×six×

Quatre heures à parler d'absolument tout et d'absolument rien.
Discuter de livres, de Marseille et de leur vie, comme de vieilles connaissances.

Parler sans tout dévoiler, dire qu'il part à Marseille, qu'il a dix-neuf ans et qu'il n'a aucune famille, qu'il veut se faire une nouvelle vie, recommencer de zéro. Ce n'est pas vraiment faux, c'est une vérité arrangée.

L'écouter parler de Maria, la perle de sa vie, l'amour de son coeur, qui se trouve à Marseille et qui l'attend. C'est le nom de son bateau, qui reste dans le port, qui ne bouge pas pendant son absence. S'emerveiller devant son envie de revoir sa Maria et de partir avec elle en mer, aller pêcher et "tout l'reste".

Et finalement trouver dans le hasard de cette rencontre, un tant soit peu de réconfort. Raconter à ce vieil homme une partie de son histoire.
Lui dire qu'il part pour une nouvelle aventure, qu'il part au hasard de sa route, qu'il n'a pas de lieu où dormir mais qu'il trouvera bien un moyen.

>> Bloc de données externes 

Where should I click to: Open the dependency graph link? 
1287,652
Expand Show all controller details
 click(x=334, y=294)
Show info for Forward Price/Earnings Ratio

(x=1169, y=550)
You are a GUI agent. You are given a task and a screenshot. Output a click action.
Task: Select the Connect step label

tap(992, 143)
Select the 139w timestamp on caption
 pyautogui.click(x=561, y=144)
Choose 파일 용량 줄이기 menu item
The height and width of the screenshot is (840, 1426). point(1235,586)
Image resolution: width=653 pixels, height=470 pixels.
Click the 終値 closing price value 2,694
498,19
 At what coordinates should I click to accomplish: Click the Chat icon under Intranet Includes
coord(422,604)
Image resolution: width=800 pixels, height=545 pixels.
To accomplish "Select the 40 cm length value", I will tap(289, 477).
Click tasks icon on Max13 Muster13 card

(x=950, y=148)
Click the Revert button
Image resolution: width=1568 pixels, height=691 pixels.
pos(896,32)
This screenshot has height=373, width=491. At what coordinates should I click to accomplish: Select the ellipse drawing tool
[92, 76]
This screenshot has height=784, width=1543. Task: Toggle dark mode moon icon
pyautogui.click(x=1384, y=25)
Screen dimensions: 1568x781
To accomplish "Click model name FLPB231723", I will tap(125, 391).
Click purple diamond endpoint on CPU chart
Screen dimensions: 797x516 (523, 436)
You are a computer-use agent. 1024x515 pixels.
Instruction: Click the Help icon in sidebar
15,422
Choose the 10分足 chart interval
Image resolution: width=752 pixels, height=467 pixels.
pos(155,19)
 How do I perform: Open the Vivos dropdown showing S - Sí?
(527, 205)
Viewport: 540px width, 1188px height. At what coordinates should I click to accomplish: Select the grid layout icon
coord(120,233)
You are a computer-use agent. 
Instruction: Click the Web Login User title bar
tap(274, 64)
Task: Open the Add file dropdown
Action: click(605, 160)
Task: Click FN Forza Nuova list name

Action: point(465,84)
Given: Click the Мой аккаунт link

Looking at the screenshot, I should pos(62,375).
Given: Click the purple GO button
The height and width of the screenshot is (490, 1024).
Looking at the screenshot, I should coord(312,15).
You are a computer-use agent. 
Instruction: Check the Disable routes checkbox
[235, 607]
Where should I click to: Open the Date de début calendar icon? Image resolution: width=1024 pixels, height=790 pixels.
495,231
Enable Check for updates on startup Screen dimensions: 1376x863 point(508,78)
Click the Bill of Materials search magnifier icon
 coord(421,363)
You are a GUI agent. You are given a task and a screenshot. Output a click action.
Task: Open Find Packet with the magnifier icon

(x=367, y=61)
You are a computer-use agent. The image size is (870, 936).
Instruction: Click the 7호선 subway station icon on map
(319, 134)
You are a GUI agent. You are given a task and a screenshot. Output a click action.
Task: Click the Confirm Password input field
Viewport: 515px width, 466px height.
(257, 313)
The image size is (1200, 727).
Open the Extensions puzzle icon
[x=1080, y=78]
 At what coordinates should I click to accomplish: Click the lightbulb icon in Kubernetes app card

Et entendre le rire sourd et auréolé de fossettes de cet homme qui aime son bateau autant qu'un être humain.
Répondre vaguement quand le vieil homme s'intéresse à ses projets, et finir par avouer dans un souffle indifférent qu'il n'en a pas, qu'il n'en a plus besoin et qu'il verra plus tard.

Accepter avec une sincère joie la proposition de Monsieur Jean de l'héberger pour la durée de son séjour à Marseille et se sentir soudain libre dans le train qui laisse défiler le paysage sur ses flancs.
Dévorer de ses yeux les arbres qui se tordent avec la vitesse, le ciel grignoté par moment de bâtisses, les nuages cotonneux qui semblent peint sur une toile azur.

Et puis sourire toujours, avoir l'air d'un enfant, en être un, après tout.
Se demander, malgré tout ça, si c'était la bonne solution; douter pendant que Monsieur Jean roupille contre le dossier du siège et se dire qu'il ferait mieux de rentrer, de sauter du train en marche et de courir, nager, voler, retrouver la maison.
Laisser le temps d'une seconde le doute envahir son esprit, se méfier de cet homme.

Puis hausser les épaules

Et puis de toutes façons, c'est trop tard.